All human evil comes from a single cause, man's inability to sit still in a room.
Putting to one side the hyperbole of this quietist aphorism, there is something in Blaise Pascal’s pithy dictum that deeply resonates with me right now. Sitting still in a room is a concept with which I have an odd relationship, both now and throughout my life. As someone who has a history of being a shut-in, having just experienced lockdown (all addressed in last week’s essay), I acknowledge that there is a bad type of stillness. But I am also drawn to it as something healthy and life-affirming.
Anticipating, significantly, Marx, the continental Phenomenologists, the American Pragmatists, feminist standpoint, and others, Pascal formulated quite a radical notion of how ideas are connected to the material sensuousness of the world. He did so to ground his notion that through ritual we can shape—even radically reshape—our own beliefs and convictions. It is a crucial part of his famous and poorly understood wager. And yet unlike these other traditions that emphasised such an embodied agency, it is hard to imagine Pascal saying with Marx:
The philosophers have only interpreted the world, in various ways. The point, however, is to change it.
That is all to say, there is a reactionary type of stillness, too. More than just bad, more than a suspension of necessary change, there is a stillness that ignores the suffering of the world with a haughty disdain. And yet, there is an inherent value to a type of stillness, one that is thoughtful, content with itself, and that grounds action in something more than reaction. The word ‘inability’ is important to what Pascal argues; he does not say we should just sit still in a room, but that we need to cultivate the capacity for it. That capacity is an important resource.
As an avid reader and professional editor, I struggle with a kind of story that is forever afraid of sitting still with its characters. There is a certain kind of writing that regards introspection and dreaming as authorial indulgences that do not serve plot. In this framing the plot becomes somewhat tyrannical; it is not the loose connection of events that provide a momentum to whatever else a story is concerned to explore (character, ideas, tensions), but what every other element of a narrative account should for some reason be subordinate to. Stories completely subordinated to plot rarely sit still in a room, they are too eager to get to the next page.
Conversely, one of my favourite kinds of writing, a type I sought to invest myself in more lately, is all about this type of stillness. That is, journaling. This type of writing, at its best, is about the world, reflective on the writer’s place within it, so as to ground action that is not reactive. I have always especially admired W. N. P. Barbellion’s The Journal of a Disappointed Man for that kind of vulnerable reflectiveness, who can write of being ‘in love with my own ruin.’ There is something liberating in how he openly, slowly worries his way through problems, with an honesty that was especially refreshing to me after I was diagnosed with the same chronic condition the author faced.

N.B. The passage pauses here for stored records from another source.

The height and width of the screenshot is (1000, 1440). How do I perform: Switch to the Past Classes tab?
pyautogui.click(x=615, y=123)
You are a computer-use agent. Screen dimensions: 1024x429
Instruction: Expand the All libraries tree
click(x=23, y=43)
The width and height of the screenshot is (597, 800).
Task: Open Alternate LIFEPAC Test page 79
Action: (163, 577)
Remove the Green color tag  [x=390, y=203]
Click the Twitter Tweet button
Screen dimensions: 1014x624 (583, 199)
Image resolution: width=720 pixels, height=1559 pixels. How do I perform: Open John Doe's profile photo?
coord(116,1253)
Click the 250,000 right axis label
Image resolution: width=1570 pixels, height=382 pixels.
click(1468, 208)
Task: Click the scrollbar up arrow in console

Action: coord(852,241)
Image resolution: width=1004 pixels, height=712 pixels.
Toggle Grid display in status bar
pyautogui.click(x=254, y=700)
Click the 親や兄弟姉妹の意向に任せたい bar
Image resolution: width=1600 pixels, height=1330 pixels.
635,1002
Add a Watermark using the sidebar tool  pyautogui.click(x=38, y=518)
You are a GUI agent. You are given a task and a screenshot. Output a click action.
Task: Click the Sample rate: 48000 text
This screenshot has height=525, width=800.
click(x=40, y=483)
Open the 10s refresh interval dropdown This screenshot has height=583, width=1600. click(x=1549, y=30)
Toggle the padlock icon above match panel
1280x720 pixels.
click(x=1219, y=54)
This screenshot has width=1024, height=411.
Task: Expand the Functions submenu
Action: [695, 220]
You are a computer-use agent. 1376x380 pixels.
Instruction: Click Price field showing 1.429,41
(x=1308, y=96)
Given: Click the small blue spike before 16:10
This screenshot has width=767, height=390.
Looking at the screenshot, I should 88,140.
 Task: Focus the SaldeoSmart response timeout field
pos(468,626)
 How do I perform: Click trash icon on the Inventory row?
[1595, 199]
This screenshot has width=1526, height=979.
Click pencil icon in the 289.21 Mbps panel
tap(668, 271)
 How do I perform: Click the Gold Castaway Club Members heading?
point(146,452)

Marx took issue with philosophers who only interpreted the world, but as a thoroughgoing interpreter himself, it is unlikely that he would have much time for someone who only sought to change it, without the benefit of interpretation. This balance is equally needed whether we concern ourselves with the macro problems of Marx or the micro, personal ones of Barbellion. We need a capacity for stillness, and a willingness to move.
There is also the notion of human evil in Pascal’s line about stillness. Pascal was profoundly religious, his philosophy was, indeed, chiefly in service to religious ends, and so his notion of evil is perhaps a bit detached from mine—as an apostate of Anglicanism. But even this part has a certain resonance. Because whether it is a type of bad literature under the tyranny of plot, of cliffhangers and pagerturners, or someone who seeks to change the world without interpreting it, there is a destructive recklessness involved. As there always is in just reacting.
Reality on so many levels has been going through such upheavals lately, and so I seek a stillness to ground myself. As the world upends our expectations, it is important that we do not only react. It is better not to behave like a character trapped by the needs of plot, by stringing a sequence of events without those bridging moments of just being, still, quiet, reflective.